Over a decade, 1,300 people suffering from alcoholic liver disease have received new livers since 1997/98 – 18 per cent of the total number of patients having the operation.

Liberal Democrat culture spokesman Don Foster, who obtained the figures through a parliamentary question, blamed Britain’s ‘binge-drinking culture’ for the staggering increase.

He called for action to increase the price of the cheapest forms of alcohol, to stop it being sold at ‘pocket money prices’.

Mr Foster said: ‘Britain’s binge-drinking culture is causing serious long-term health problems for an ever-increasing number of people.

‘These figures are a stark warning about the impact alcohol is having on health services in this country.’

And a mother whose daughter whose organs helped to keep five people alive after she died described the rising use of organs for heavy drinkers as ‘offensive, terrible and unfair’.
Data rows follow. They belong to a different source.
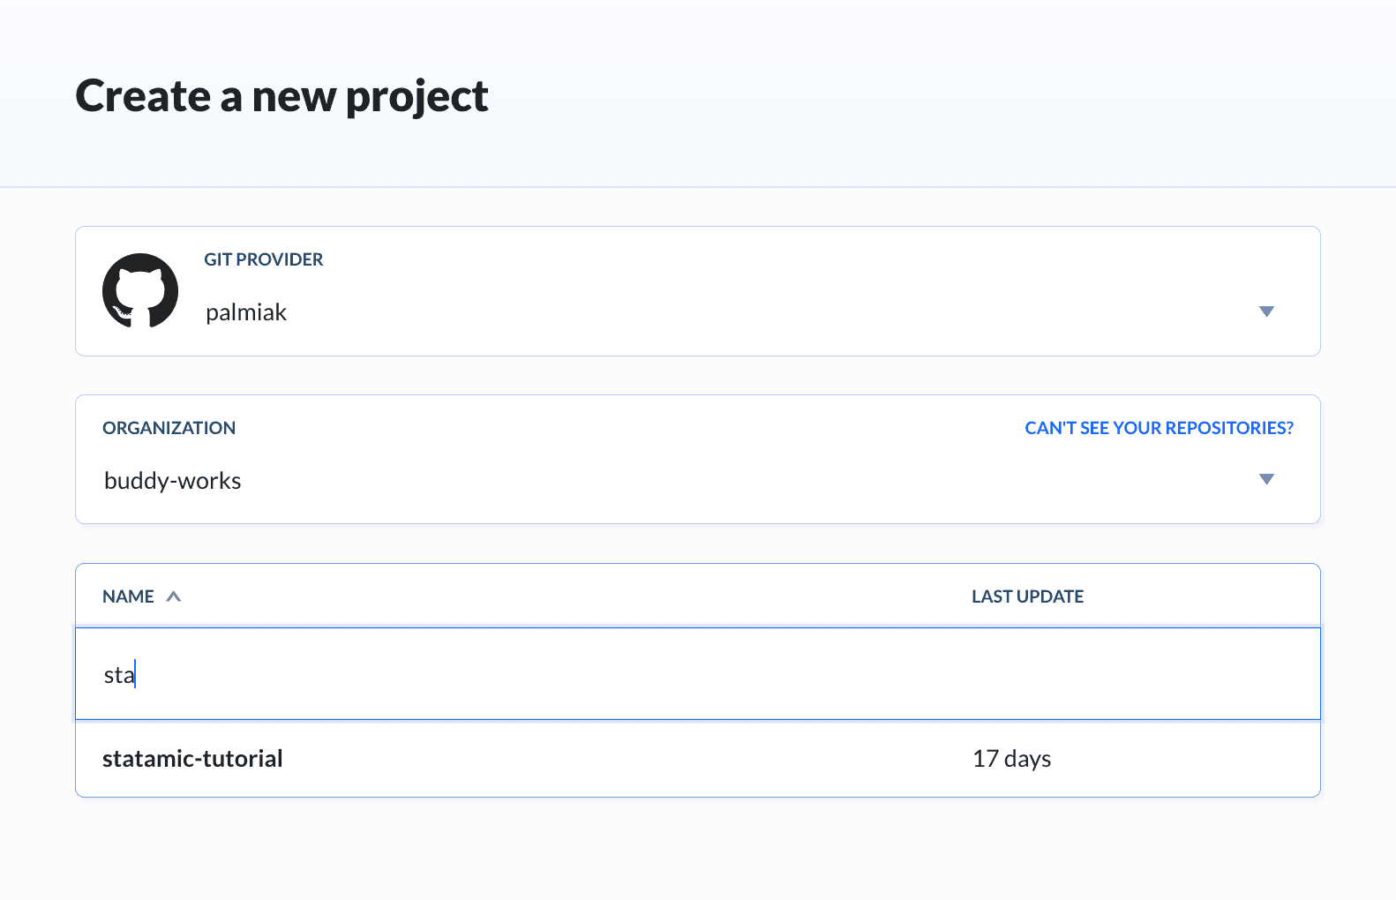The height and width of the screenshot is (900, 1396).
Task: Place cursor on the typed "sta" text
Action: coord(118,675)
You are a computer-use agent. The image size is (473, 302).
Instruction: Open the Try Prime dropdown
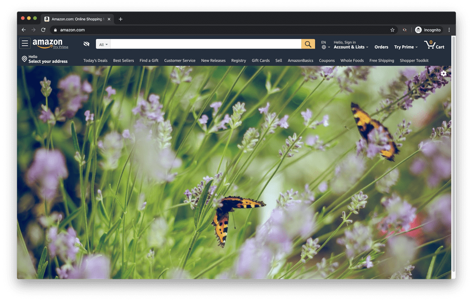coord(406,47)
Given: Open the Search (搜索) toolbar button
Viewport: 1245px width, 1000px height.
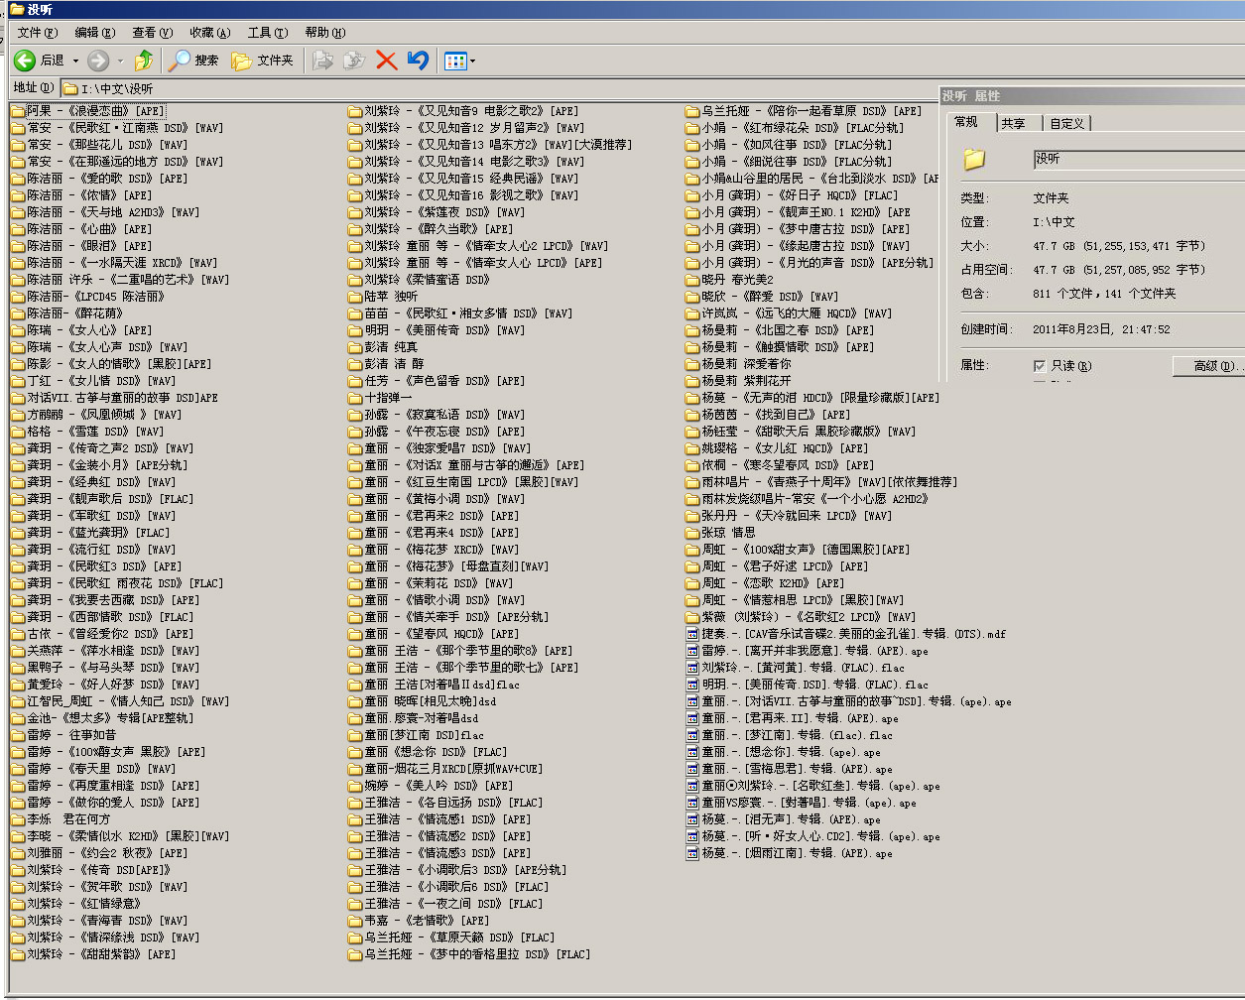Looking at the screenshot, I should click(193, 61).
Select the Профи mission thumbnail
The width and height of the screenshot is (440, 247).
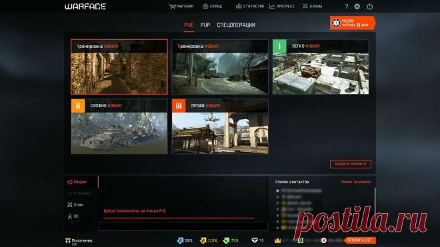click(220, 126)
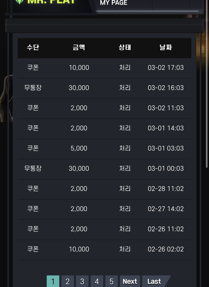Open the MY PAGE tab
The width and height of the screenshot is (209, 287).
[x=114, y=3]
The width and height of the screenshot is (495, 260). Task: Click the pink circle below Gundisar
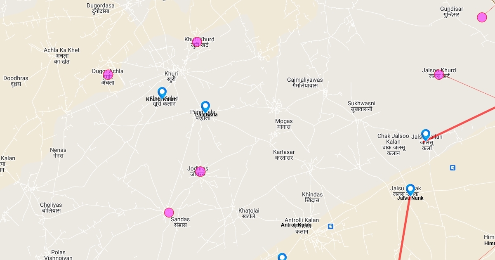(x=482, y=17)
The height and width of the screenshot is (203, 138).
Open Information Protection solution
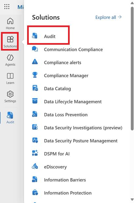click(68, 193)
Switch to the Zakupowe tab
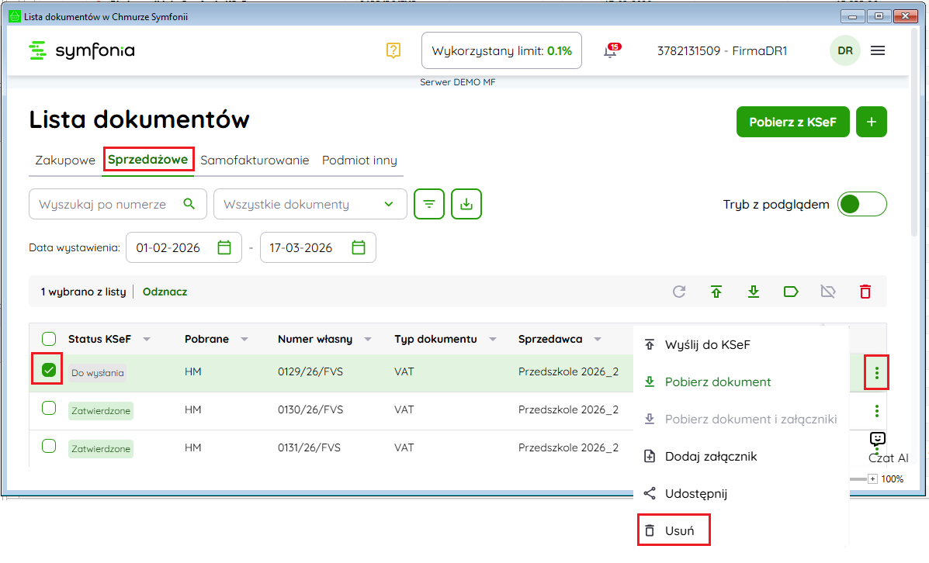Image resolution: width=929 pixels, height=563 pixels. (x=65, y=161)
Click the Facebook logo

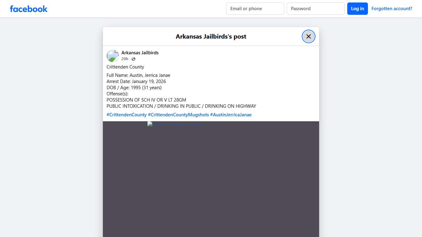pyautogui.click(x=29, y=9)
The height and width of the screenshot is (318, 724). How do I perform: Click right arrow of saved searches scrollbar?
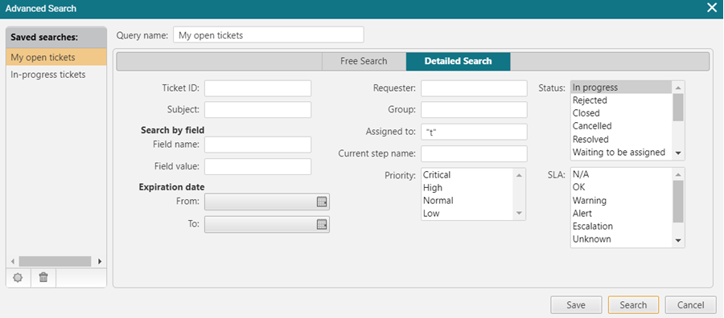[x=100, y=261]
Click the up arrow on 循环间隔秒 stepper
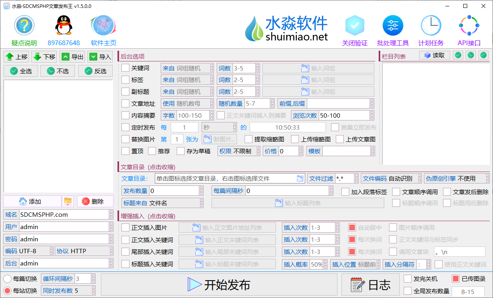The image size is (493, 298). [x=93, y=276]
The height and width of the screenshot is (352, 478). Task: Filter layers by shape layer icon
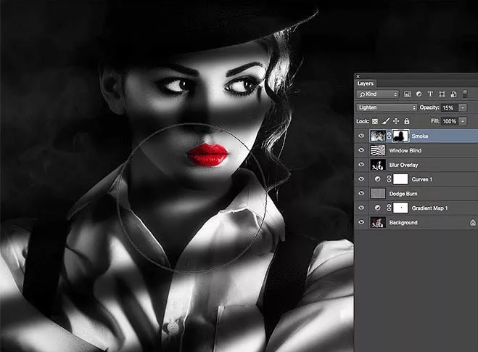pyautogui.click(x=441, y=94)
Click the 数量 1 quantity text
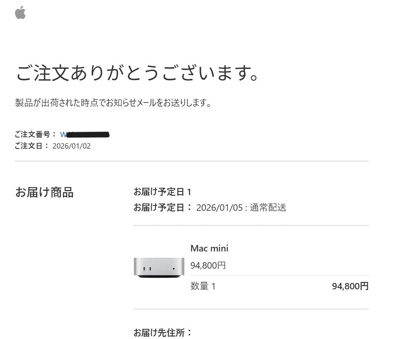The image size is (394, 339). click(203, 286)
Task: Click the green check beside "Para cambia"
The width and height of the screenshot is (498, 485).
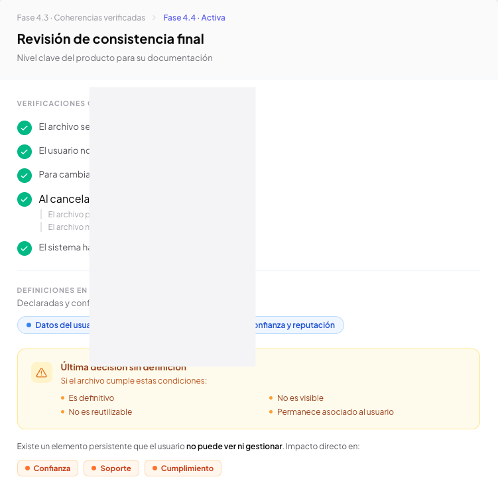Action: tap(25, 175)
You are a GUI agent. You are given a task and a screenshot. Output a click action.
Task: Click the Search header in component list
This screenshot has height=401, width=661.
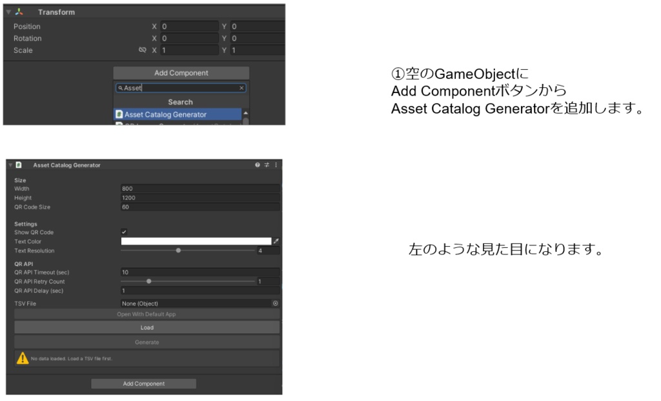[180, 101]
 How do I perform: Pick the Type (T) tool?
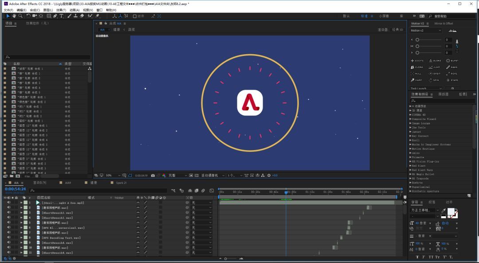click(61, 16)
Eunice Booker, whose 26-year-old daughter, Kirstie, perished in a car crash in 2006, told The Observer: ‘I find it offensive that one in four of the livers donated go to alcoholics.

‘If there are two people side by side wanting a liver, and both have the right tissue match, and one is an alcoholic and one isn’t, there’s no contest - you take the one who’s not an alcoholic, they are more entitled.’

According to the chief executive of the British Liver Trust, Alison Rogers asys ‘the death toll from alcohol remains unacceptably high’ and that twice as many people are dying from alcohol as 15 years ago.

A report by the London School of Hygiene and Tropical Medicine two years ago suggested that deaths from cirrhosis of the liver were rising faster in Britain than anywhere else in Europe.